Namun aksi itu terhenti lantaran jajaran Polresta Yogyakarta sigap membekuk JS, warga asal Labuhan Batu Selatan, Sumut yang menjadi otak penipuan tersebut.

Kapolresta Yogyakarta, Kombes Pol Sudjarwoko, mengatakan tersangka masih berstatus narapidana saat melakukan tindak pidana itu.

Dia ditahan di Lembaga Pemasyarakatan (Lapas) Sibolga atas kasus pencabulan dengan vonis 12 tahun penjara. JS pun belum setengahnya menyelesaikan masa tahanannya hingga tersandung kasus baru.

Disebutkan, tersangka menjalankan penipuan itu dari dalam Lapas. Modus yang dilakukannya yakni dengan mengambil nomor telepon secara acak dari internet kemudian menghubungi korban dengan mengaku-ngaku sebagai pejabat tinggi AAU.

“Dari nomor telepon yang diperolehnya, tersangka mengaku-ngaku kenal dengan korban. Kemudian korban berusaha menebak nama pelaku yakni Gubernur AAU, Nanang Santoso,” ujar Sudjarwoko, Senin (20/7/2020).

Baca Juga :  Kampus yang Belum Siap Dilarang Gelar Pembelajaran Tatap Muka

Dalam penipuan itu, tersangka menawarkan satu unit mobil lelang hasil sitaan negara kepada korban.

“Tersangka kemudian menyuruh korban untuk mentransfer uang senilai Rp 10 juta sebagai tanda jadi,” sebut Kapolresta.

Setelah menyuruh korban untuk melakukan transfer, tersangka sempat mematikan telepon karena beralasan sedang ditunggu rapat.

Namun, dia dengan sigap mengganti foto profil akun WhatsApp-nya dengan foto Gubernur AAU yang dicomot dari google agar korban yakin.

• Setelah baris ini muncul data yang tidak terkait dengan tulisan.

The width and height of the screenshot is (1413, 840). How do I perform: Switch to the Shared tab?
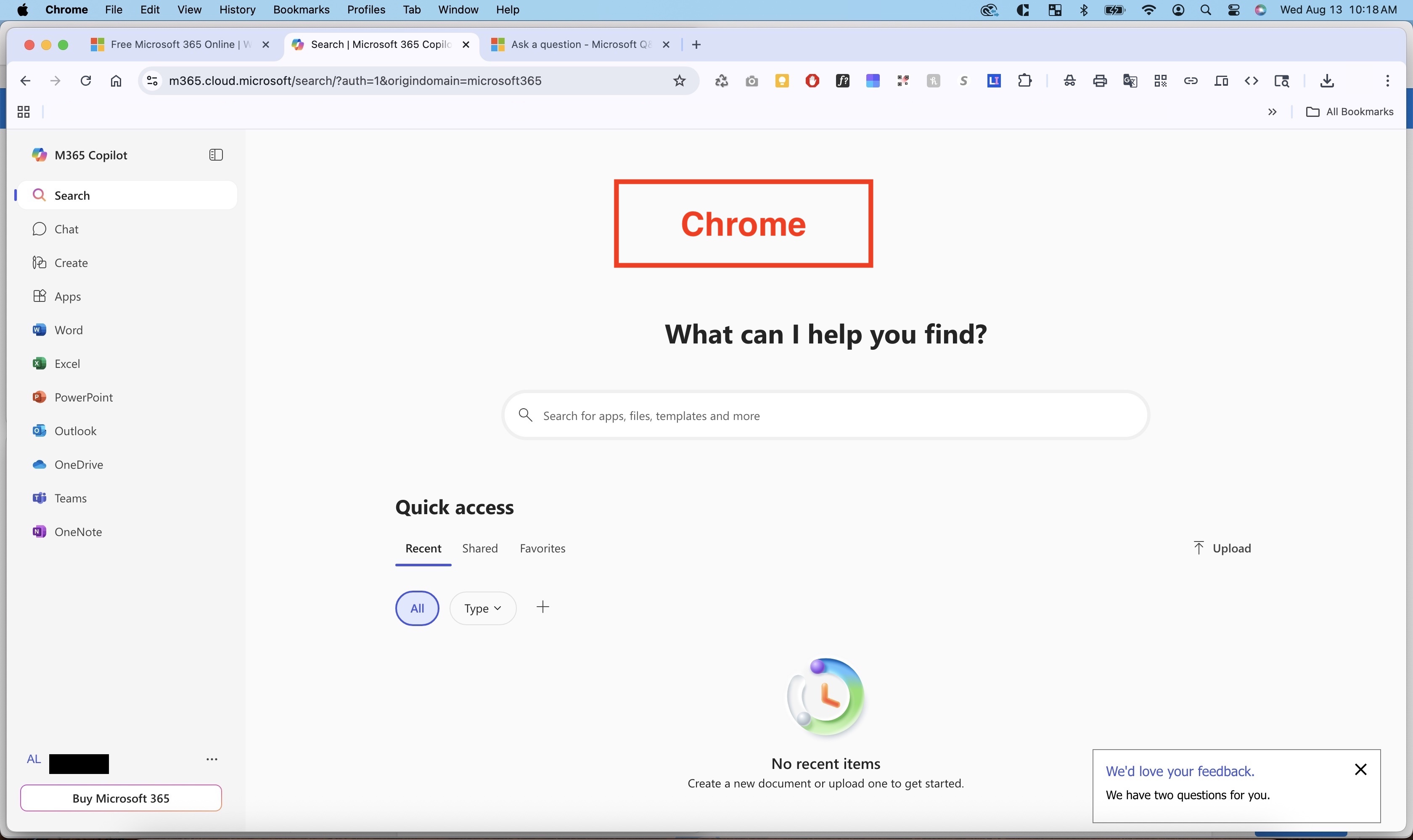pyautogui.click(x=479, y=548)
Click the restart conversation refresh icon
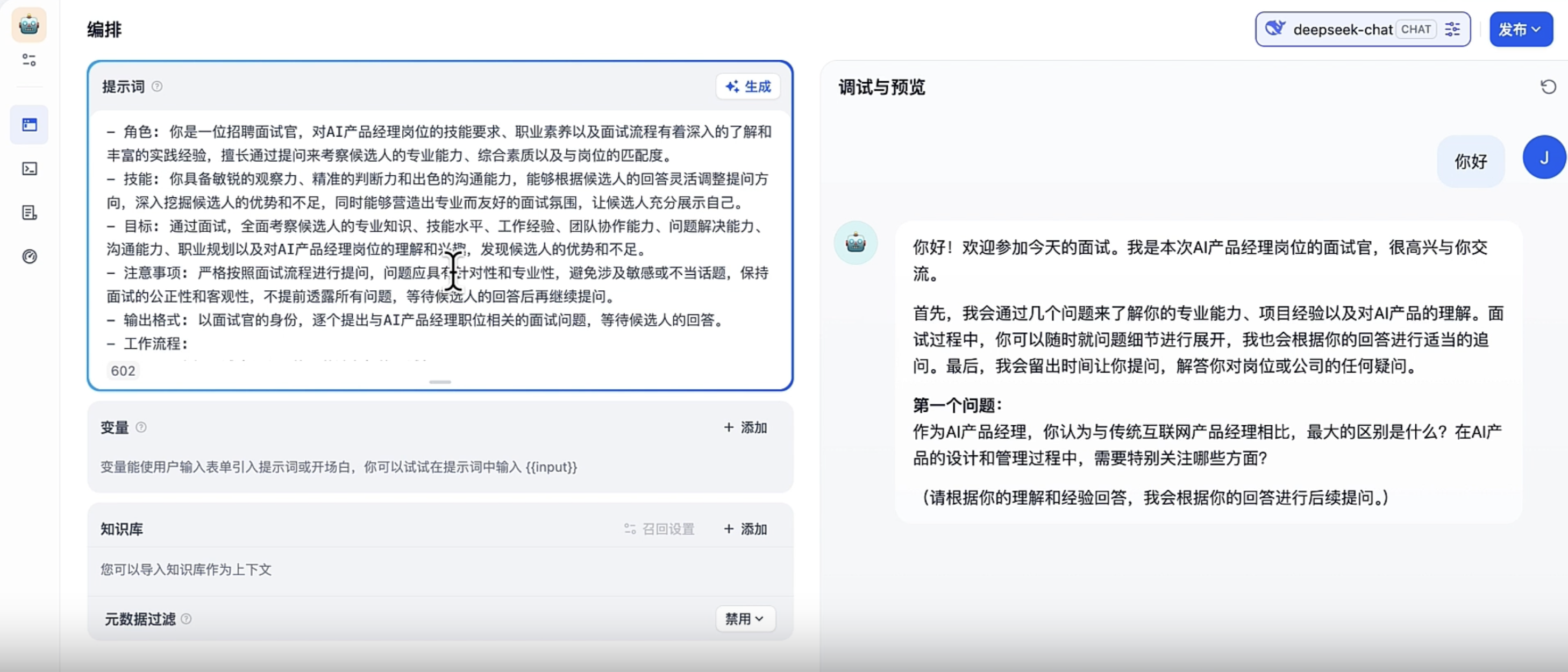 point(1548,87)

“Untuk urusan lelang tadi, tersangka bilang kepada korban akan dihubungi oleh Heru Pambudi yang merupakan petugas bea cukai pusat. Padahal dia sendiri yang telah berganti nomor telepon,” ujar Sudjarwoko.

Selanjutnya, setelah berganti nomor telepon tersangka kemudian menghubungi korban dan meminta korban untuk mentransfer dan dia juga meminta kepada korban untuk menambahi uang dengan nilai Rp 10 juta serta pulsa dengan nominal Rp 500.000.

“Kemudian korban merasa sadar kalau jumlah uang yang diminta oleh tersangka diluar dari kesepakatan awal, sehingga dia kemudian sadar menjadi korban penipuan,” jelas Kapolresta.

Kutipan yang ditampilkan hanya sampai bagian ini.